** Opening INPUT DATA block **
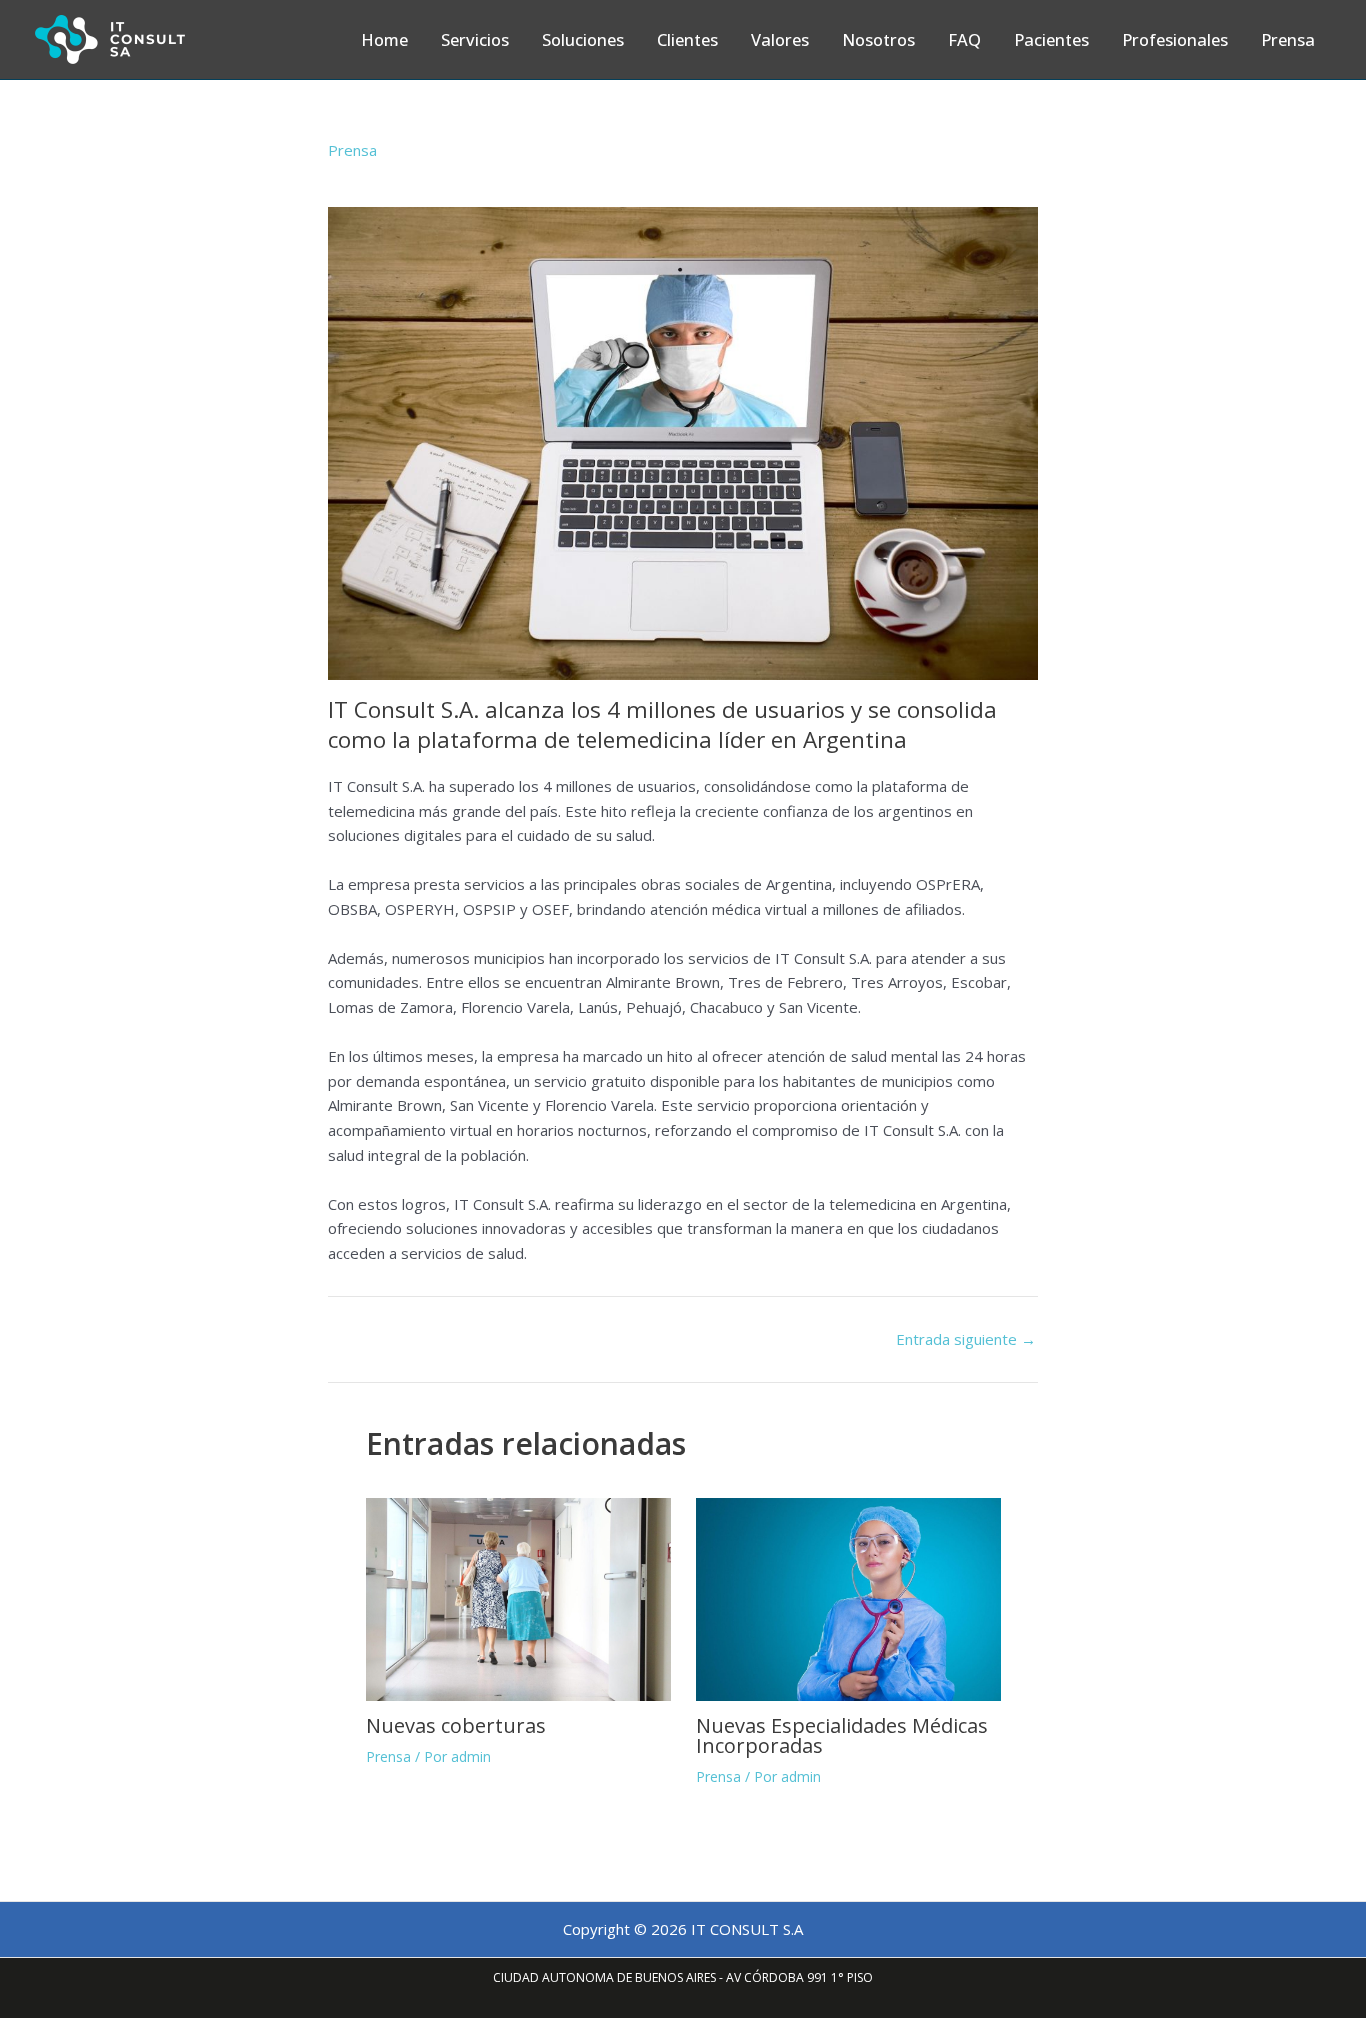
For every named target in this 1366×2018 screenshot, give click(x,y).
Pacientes (1051, 39)
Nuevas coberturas (456, 1725)
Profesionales (1175, 39)
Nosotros (878, 39)
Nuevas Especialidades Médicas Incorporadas (842, 1735)
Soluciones (583, 39)
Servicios (475, 39)
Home (384, 39)
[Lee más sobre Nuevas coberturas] (518, 1598)
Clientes (687, 39)
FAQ (964, 39)
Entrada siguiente (966, 1339)
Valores (780, 39)
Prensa (1288, 39)
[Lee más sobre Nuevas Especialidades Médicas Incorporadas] (848, 1598)
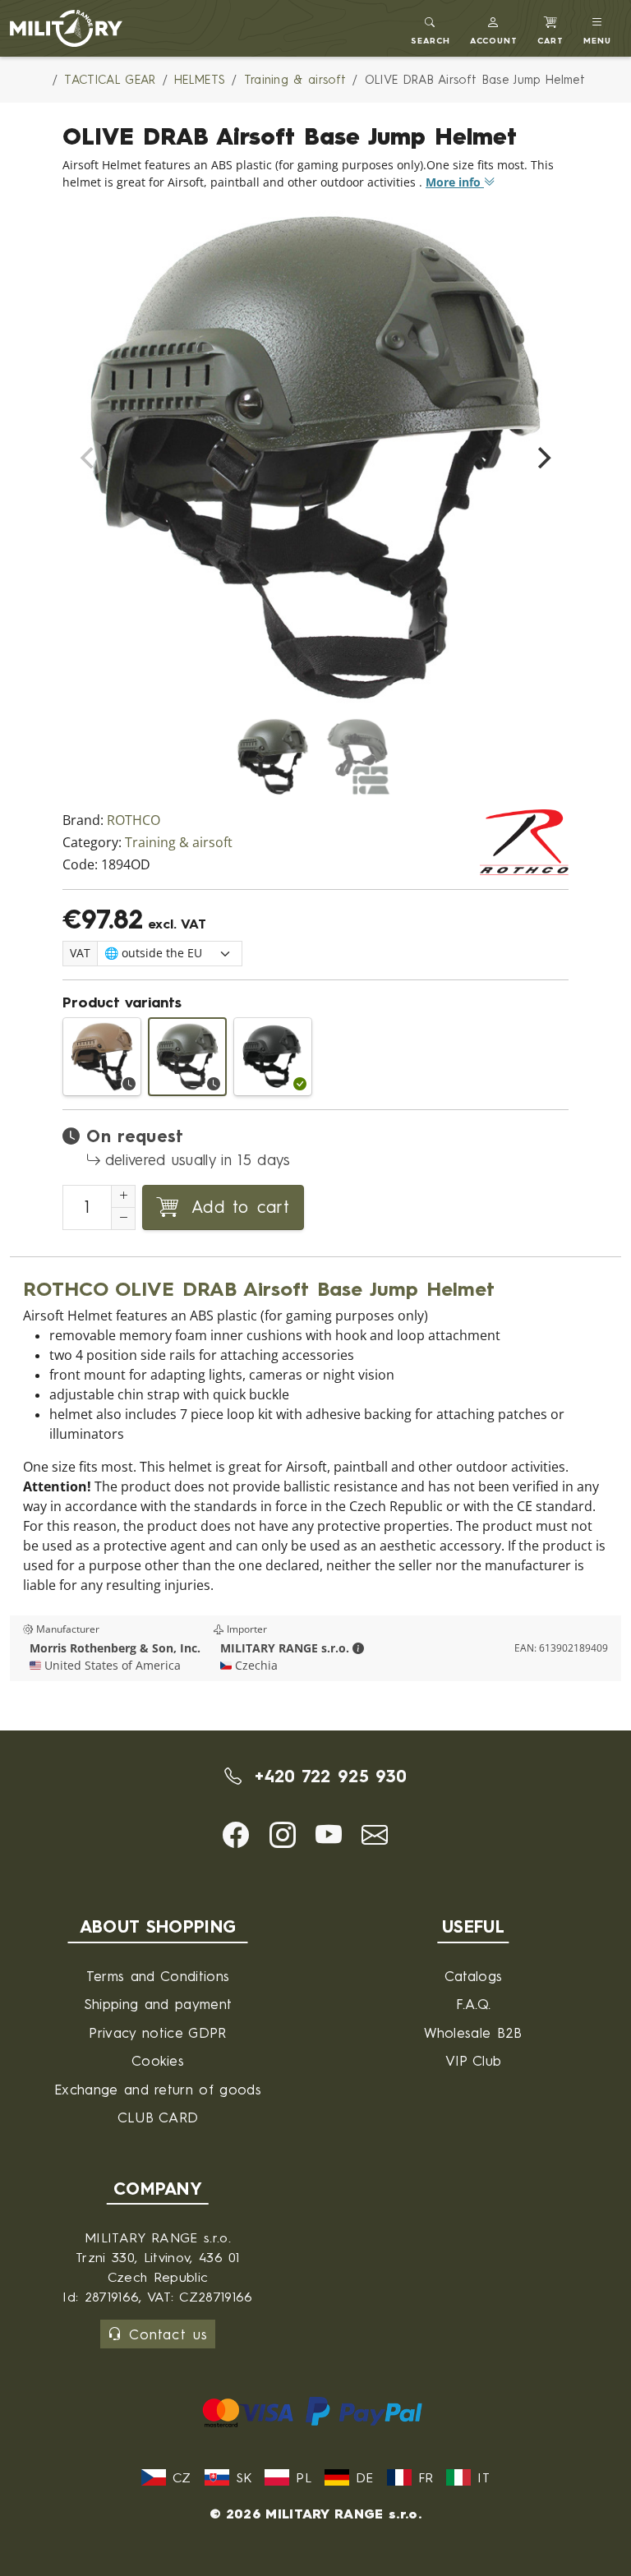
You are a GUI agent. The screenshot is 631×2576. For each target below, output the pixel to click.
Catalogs (473, 1975)
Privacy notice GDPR (157, 2032)
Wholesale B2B (473, 2032)
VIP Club (473, 2060)
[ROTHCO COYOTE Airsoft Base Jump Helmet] (101, 1056)
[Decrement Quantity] (123, 1218)
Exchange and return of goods (157, 2089)
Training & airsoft (179, 842)
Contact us (168, 2334)
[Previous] (89, 458)
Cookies (157, 2060)
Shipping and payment (158, 2003)
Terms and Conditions (157, 1975)
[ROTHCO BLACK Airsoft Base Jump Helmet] (272, 1056)
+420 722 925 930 (327, 1775)
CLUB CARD (158, 2117)
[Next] (542, 458)
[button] (494, 28)
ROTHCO (133, 820)
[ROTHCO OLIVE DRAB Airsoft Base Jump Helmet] (187, 1056)
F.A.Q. (473, 2003)
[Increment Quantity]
** Closing INPUT DATA block **
### PROBLEM
The output should consist only of the lines from the one with "Shipping and payment (158, 2003)" through the final line of the records above, exactly.

### RESPONSE BELOW
Shipping and payment (158, 2003)
Terms and Conditions (157, 1975)
[ROTHCO BLACK Airsoft Base Jump Helmet] (272, 1056)
+420 722 925 930 (327, 1775)
CLUB CARD (158, 2117)
[Next] (542, 458)
[button] (494, 28)
ROTHCO (133, 820)
[ROTHCO OLIVE DRAB Airsoft Base Jump Helmet] (187, 1056)
F.A.Q. (473, 2003)
[Increment Quantity]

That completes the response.